**Task goal**. Nothing but the lines from the one with "You are a GUI" through the last line of the entries below should appear in the copy, please, and no pictures.
______
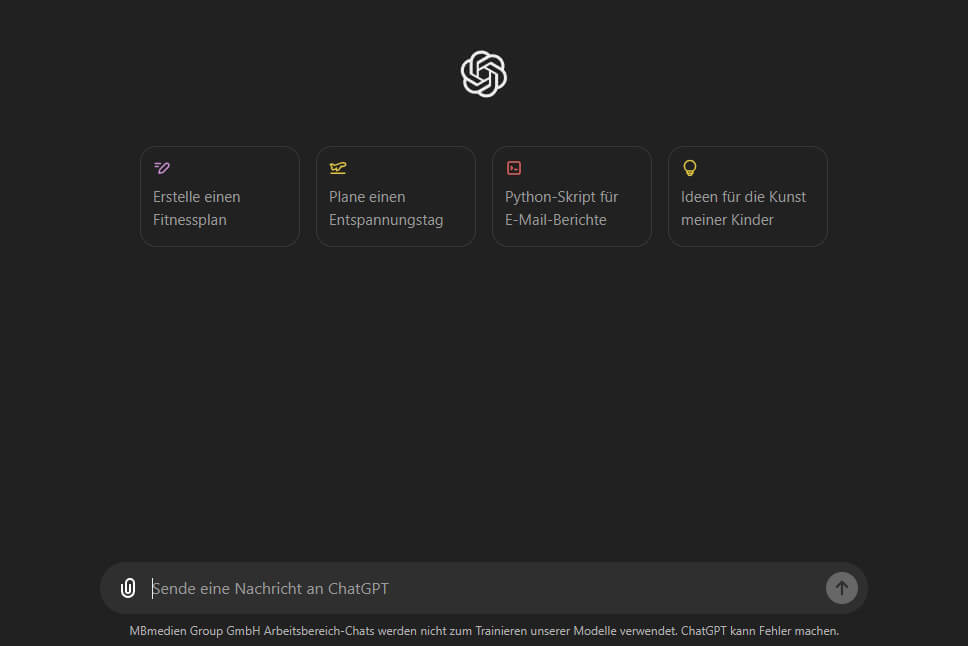Focus the 'Sende eine Nachricht an ChatGPT' field
The height and width of the screenshot is (646, 968).
click(480, 589)
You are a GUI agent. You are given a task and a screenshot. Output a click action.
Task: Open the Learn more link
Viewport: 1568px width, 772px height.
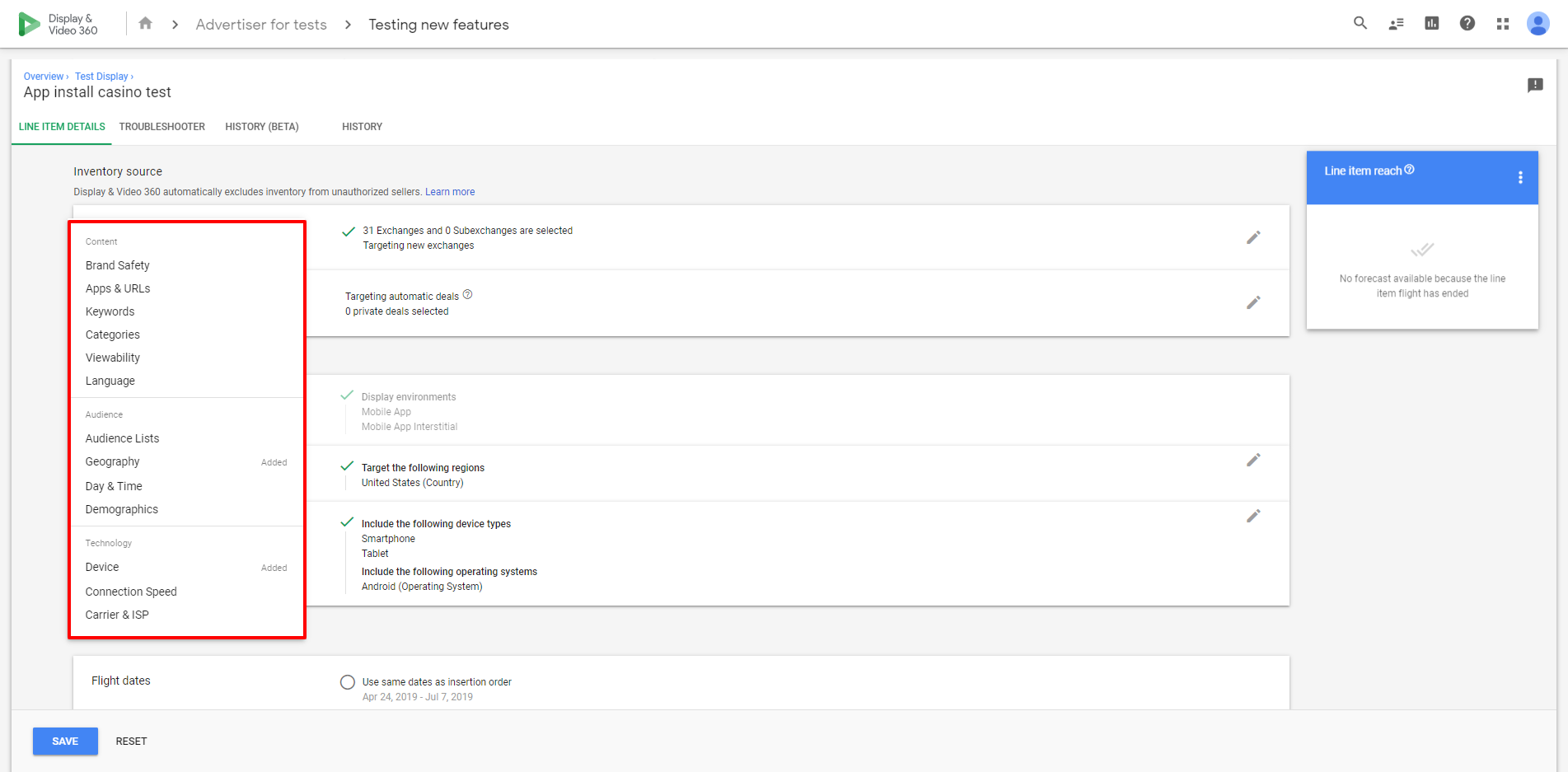(449, 192)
______
**Answer box**.
You are a GUI agent. You are given a task and a screenshot. Output a click action.
Task: Open the Learn more link
Viewport: 1568px width, 772px height.
(449, 192)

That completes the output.